Una scuola di danza in Germania, una ballerina americana che vuole mettersi alla prova e una malefica congrega di streghe sono pressoché gli unici elementi riconducibili all’opera originale del Maestro del brivido. Al di là del gioco dei rimandi che sicuramente occuperà molto spazio sul web ma non solo, non sono in discussione l’omaggio e la gratitudine di Guadagnino verso il regista di Profondo Rosso, dichiarate esplicitamente in più di un’occasione. Nonostante l’inevitabile confronto però, la nuova versione di Suspiria, a partire dall’aspetto visivo (fotografia desaturata e scenografie impeccabili, ma molto austere), è qualcosa di necessariamente diverso, e così va interpretato.Il regista palermitano gira un horror dalle aspirazioni contemporanee (nello stile), dallo sfondo politico (nelle intenzioni) e dai molteplici riferimenti intellettuali (nel suo DNA). Fassbinder da un lato, Pina Bausch dall’altro, musiche di Thom Yorke e citazioni pittoriche di Balthus, Luca Guadagnino risulta impegnatissimo, come spesso accade nel suo cinema, a giostrare dettagli estetizzanti, relegando aspetti più sostanziali (una sceneggiatura efficace?) in secondo piano.

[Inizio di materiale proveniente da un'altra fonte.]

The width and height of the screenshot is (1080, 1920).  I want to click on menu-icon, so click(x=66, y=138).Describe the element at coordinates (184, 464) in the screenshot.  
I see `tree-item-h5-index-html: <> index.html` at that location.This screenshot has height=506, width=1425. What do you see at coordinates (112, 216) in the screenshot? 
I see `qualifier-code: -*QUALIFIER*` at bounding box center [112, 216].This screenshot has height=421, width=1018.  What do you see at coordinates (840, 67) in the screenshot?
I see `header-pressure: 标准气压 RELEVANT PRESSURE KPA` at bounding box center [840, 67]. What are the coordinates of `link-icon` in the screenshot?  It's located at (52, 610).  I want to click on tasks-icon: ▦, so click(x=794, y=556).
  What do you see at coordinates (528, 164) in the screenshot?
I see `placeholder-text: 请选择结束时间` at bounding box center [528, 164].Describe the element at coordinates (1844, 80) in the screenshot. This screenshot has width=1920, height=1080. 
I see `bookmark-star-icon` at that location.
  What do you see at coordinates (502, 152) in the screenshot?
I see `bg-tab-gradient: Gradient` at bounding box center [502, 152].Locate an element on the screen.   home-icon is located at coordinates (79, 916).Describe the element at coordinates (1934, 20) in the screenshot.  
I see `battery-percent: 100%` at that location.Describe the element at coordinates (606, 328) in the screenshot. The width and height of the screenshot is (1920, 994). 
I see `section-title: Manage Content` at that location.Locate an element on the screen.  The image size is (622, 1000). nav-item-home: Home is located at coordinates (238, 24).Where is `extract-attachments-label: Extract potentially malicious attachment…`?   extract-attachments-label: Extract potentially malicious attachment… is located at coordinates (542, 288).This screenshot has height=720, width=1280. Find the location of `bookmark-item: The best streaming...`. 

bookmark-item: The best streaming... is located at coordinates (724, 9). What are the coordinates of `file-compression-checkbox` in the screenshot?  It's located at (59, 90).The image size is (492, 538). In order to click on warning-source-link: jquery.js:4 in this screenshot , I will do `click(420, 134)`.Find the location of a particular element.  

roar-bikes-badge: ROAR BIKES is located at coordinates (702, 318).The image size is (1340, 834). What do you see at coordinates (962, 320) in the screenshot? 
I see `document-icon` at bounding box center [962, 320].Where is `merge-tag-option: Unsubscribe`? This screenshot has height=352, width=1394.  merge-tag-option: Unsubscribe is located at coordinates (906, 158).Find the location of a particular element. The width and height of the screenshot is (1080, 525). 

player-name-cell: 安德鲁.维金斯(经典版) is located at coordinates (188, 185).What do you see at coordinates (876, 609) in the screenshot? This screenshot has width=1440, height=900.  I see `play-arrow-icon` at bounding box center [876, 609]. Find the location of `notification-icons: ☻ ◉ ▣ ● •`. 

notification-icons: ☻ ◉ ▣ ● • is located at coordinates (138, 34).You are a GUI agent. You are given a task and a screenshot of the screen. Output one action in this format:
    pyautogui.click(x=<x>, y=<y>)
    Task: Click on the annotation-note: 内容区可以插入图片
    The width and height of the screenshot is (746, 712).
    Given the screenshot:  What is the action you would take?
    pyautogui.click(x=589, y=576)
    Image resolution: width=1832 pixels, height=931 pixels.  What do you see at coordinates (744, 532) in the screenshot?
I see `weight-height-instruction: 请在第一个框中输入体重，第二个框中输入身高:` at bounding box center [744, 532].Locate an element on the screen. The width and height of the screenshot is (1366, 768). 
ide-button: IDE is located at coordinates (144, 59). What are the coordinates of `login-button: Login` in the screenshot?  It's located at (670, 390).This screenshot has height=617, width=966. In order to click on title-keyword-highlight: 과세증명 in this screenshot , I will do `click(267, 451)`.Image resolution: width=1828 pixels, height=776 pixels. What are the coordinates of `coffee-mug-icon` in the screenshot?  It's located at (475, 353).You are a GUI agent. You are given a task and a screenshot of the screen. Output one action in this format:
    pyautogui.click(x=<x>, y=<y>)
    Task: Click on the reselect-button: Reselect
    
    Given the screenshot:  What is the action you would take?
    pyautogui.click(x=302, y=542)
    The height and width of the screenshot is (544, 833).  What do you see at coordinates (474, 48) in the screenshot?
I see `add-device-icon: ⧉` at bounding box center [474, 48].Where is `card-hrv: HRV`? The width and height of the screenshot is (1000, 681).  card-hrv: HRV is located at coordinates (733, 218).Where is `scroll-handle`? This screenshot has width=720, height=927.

Se in un certo modo il regista di Chiamami col tuo nome, di gran lunga il suo film migliore (sarà un caso la sceneggiatura di James Ivory?), ha il merito di affrontare un classico senza deferenza, allo stesso tempo in Suspiria finisce per costruire una storia dai tempi dilatati senza che ne beneficino le atmosfere, esplicitando senza ritegno aspetti marginali invece di accompagnare lo spettatore tra riti infernali e oscure presenze. La carica eversiva e politica così efficace – quando nascosta sottotraccia – in molti dei migliori horror (incluso Suspiria di Argento, ovviamente), qui risulta un collage posticcio e cronachistico senza significato che poco s’intona con la vocazione magica della vicenda né tantomeno con il filone della nostalgia/rimorso/colpa incarnata dal Dr. Joseph Klemperer.Così il temutissimo viaggio nell’occulto, condito da urlatissime dichiarazioni riguardo “il film più terrificante di sempre”, che sanno più di marketing che di vera “paura cinematografica”, si sciolgono velocemente sotto espedienti orrorifici già visti e si risolvono in qualche scena splatter tra sangue e montaggi serrati di (s)oggetti apparentemente impressionanti. In tutto ciò però, dobbiamo riconoscere a Guadagnino alcuni momenti di piacere visivo e abilità cinematografica, in special modo nelle sequenze con le coreografie danzanti che preludono a un finale (aperto, con sequel dietro l’angolo) in grado di rileggere il film con un nuovo, incredulo per molti, sguardo.